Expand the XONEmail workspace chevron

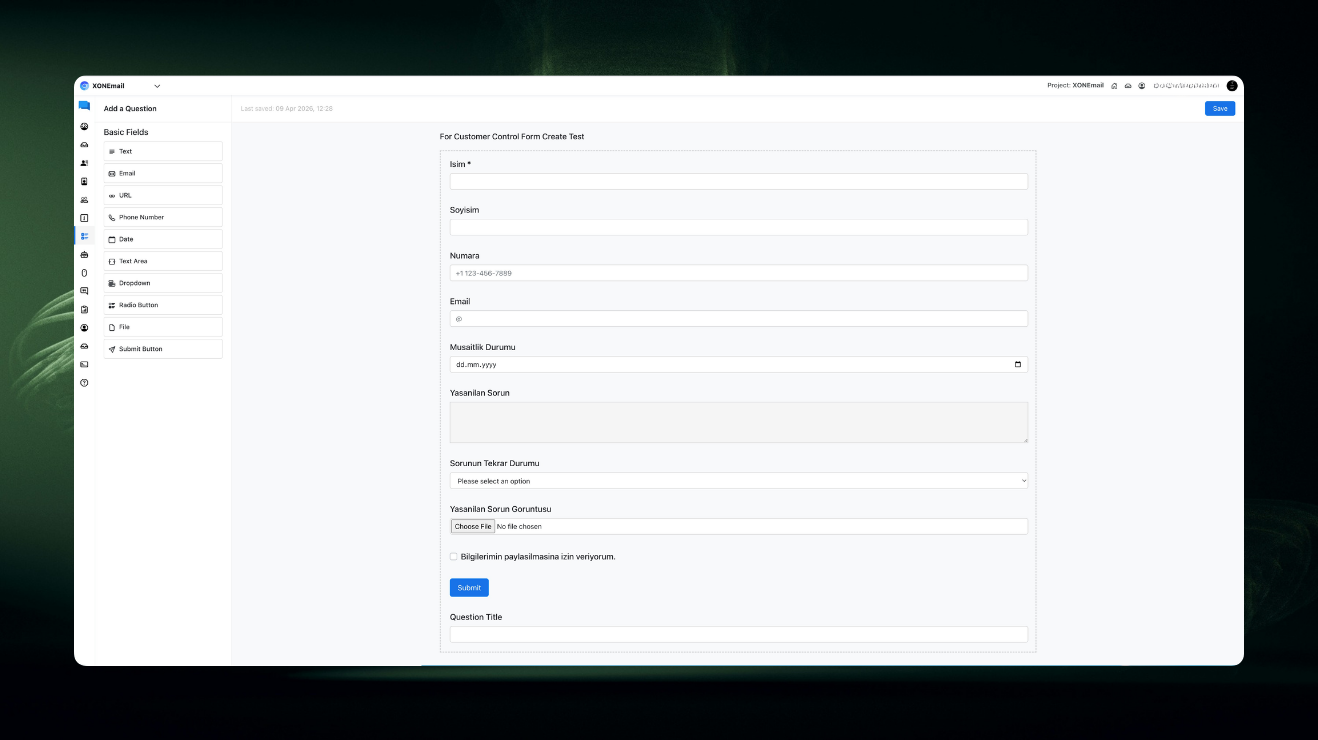coord(157,86)
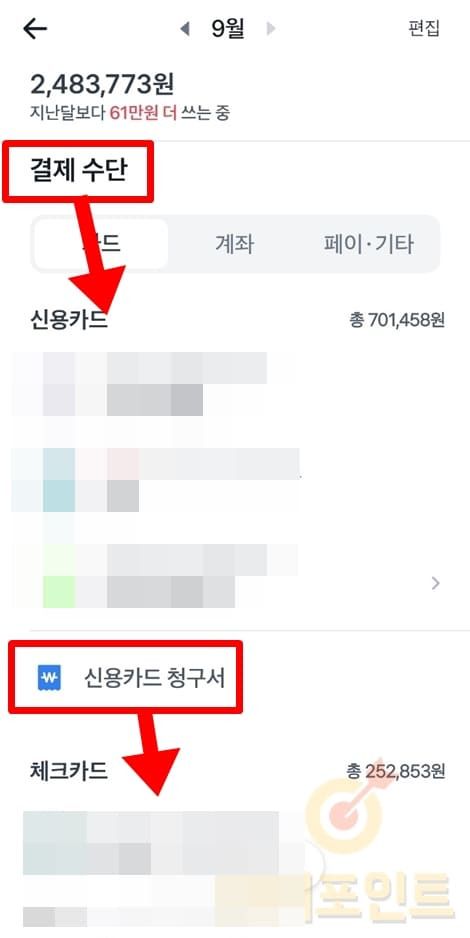Tap the 체크카드 section heading
Image resolution: width=470 pixels, height=938 pixels.
click(69, 771)
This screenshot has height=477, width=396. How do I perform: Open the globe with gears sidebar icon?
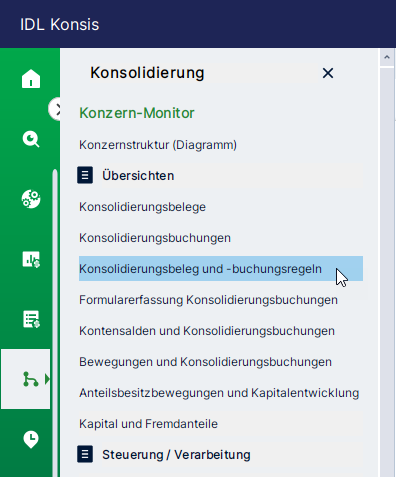tap(31, 199)
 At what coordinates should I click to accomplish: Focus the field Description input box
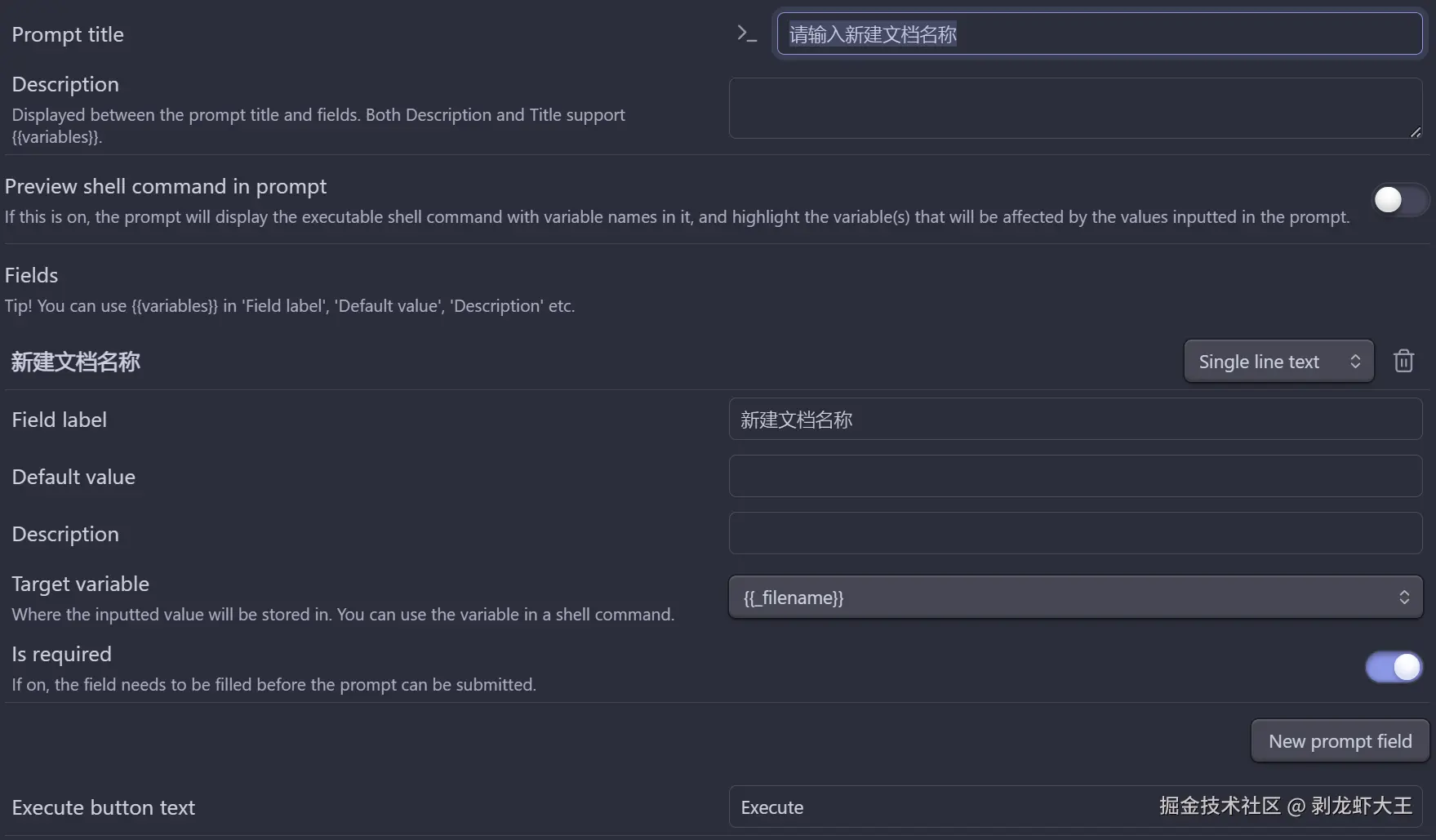(1075, 534)
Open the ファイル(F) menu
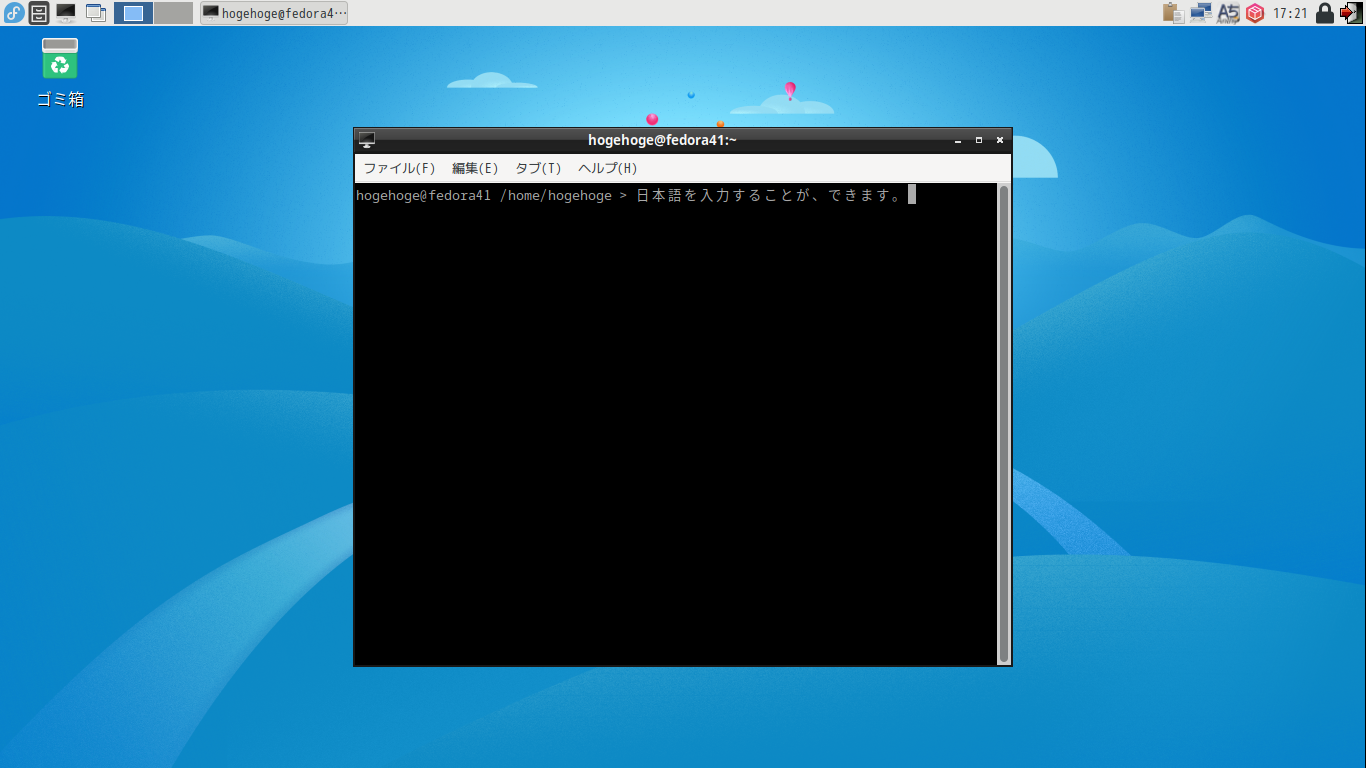The width and height of the screenshot is (1366, 768). tap(399, 168)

— What the task requires —
Please reproduce each entry exactly as given and omit the pictures.

— Task answer —
Expand the XONEmail workspace chevron

coord(157,86)
Tap the 체크카드 section heading
Image resolution: width=470 pixels, height=938 pixels.
click(69, 771)
This screenshot has height=477, width=396. How do I perform: Open the globe with gears sidebar icon?
tap(31, 199)
 At what coordinates should I click to accomplish: Focus the field Description input box
(1075, 534)
Open the ファイル(F) menu
The width and height of the screenshot is (1366, 768). tap(399, 168)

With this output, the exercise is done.